=== Task prompt ===
From the entries below, gather every line containing the string "search".

Segment Start: Records to process

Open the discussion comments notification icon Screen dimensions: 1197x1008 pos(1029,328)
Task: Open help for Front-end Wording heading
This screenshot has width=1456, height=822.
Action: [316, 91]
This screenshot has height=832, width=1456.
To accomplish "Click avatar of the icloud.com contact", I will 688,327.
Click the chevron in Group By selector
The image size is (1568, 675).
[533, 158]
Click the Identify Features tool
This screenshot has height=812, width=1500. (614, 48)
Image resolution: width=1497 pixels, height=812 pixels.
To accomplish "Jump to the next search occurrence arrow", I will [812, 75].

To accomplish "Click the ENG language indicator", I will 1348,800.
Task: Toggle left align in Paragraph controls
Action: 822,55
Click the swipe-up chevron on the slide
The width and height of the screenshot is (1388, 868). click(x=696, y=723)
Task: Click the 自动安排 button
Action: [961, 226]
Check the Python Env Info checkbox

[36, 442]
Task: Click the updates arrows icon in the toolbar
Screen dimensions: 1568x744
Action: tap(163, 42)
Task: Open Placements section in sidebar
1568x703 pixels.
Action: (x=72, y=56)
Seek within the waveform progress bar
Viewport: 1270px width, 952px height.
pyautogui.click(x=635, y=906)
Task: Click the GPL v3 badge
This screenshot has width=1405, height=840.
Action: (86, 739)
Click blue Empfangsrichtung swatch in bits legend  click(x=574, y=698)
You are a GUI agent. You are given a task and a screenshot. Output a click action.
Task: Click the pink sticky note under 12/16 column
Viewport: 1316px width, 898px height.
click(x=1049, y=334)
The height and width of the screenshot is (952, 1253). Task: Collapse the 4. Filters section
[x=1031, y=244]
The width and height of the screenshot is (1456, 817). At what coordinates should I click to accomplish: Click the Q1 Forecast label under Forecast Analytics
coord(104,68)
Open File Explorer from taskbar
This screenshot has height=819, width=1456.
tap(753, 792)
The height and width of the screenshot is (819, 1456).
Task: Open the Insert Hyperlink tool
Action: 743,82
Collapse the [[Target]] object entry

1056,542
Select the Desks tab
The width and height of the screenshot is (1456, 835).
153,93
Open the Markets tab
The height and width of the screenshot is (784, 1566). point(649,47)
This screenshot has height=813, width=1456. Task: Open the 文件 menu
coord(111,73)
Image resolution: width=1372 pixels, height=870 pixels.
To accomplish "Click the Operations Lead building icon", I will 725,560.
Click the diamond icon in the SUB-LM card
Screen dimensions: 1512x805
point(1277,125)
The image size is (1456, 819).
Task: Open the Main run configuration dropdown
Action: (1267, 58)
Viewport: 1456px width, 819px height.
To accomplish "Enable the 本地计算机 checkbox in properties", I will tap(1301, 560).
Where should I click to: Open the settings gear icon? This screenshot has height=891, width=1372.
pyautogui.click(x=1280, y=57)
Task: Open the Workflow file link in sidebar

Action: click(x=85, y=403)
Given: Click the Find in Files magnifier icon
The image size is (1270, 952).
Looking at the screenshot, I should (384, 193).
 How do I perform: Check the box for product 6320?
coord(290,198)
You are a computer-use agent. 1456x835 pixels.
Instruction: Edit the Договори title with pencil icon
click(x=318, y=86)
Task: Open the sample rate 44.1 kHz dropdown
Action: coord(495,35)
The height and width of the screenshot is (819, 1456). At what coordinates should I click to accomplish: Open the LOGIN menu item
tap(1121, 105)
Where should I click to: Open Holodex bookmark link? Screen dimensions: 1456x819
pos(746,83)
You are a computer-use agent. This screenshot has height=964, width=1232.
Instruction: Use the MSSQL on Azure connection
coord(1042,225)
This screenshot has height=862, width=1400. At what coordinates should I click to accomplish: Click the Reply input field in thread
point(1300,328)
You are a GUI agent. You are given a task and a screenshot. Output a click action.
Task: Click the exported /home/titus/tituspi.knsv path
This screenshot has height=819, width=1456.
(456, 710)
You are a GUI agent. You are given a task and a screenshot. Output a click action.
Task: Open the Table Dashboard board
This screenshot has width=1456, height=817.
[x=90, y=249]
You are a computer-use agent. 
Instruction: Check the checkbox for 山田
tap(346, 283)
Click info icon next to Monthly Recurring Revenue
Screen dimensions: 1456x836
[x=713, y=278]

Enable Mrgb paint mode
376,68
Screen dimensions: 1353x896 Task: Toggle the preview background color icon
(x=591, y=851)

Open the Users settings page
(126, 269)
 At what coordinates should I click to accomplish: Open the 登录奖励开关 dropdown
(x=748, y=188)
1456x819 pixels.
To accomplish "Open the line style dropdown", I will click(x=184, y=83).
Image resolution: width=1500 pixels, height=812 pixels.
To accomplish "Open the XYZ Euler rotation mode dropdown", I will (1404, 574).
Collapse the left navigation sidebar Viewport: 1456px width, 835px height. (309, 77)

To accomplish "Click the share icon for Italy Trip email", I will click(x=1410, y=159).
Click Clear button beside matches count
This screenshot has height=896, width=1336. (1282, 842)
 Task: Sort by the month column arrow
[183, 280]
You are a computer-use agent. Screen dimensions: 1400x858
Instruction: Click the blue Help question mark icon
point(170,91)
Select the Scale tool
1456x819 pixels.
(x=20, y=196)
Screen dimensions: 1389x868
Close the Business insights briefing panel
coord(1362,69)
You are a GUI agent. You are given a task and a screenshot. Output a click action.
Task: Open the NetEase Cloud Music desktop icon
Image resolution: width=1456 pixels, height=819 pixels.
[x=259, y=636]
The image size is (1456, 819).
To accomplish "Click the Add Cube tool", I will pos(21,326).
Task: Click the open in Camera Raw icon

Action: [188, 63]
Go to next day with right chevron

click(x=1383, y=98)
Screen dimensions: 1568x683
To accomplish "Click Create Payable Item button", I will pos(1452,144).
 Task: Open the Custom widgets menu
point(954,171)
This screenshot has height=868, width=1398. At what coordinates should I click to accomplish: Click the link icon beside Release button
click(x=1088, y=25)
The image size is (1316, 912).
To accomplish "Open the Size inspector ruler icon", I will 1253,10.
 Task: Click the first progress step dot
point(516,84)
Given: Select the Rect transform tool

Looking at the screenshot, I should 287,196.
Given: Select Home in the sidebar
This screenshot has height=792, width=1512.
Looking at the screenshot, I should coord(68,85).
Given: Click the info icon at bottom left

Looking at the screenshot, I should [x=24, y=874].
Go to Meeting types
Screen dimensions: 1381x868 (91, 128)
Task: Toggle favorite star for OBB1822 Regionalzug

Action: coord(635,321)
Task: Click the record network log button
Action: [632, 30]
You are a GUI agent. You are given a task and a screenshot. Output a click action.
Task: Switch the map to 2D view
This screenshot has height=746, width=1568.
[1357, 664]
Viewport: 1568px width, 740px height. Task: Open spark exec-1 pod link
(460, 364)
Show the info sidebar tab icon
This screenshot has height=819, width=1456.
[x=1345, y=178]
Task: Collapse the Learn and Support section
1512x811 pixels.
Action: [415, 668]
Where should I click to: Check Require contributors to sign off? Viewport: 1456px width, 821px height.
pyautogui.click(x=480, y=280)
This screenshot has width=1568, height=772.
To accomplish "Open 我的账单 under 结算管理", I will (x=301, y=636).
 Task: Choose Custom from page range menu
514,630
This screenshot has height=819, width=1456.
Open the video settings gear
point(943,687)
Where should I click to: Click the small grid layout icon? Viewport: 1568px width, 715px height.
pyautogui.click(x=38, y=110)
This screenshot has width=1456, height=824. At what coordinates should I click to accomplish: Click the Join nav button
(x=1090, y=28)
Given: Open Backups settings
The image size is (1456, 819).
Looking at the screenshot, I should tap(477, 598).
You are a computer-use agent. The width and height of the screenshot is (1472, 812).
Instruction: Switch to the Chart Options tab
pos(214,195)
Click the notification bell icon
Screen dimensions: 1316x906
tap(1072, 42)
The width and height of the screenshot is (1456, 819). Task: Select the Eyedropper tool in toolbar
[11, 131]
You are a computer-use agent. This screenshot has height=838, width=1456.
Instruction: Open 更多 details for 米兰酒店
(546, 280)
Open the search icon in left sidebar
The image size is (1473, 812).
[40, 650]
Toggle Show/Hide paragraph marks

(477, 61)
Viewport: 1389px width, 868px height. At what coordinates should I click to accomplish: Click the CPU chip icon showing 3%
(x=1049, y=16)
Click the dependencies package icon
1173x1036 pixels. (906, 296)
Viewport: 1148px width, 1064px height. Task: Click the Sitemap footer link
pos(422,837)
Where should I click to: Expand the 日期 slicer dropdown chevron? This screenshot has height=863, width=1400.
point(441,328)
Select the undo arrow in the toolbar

Segment End: Records to process

=== Written response ===
To accomplish "Jump to the next search occurrence arrow", I will [812, 75].
Open the search icon in left sidebar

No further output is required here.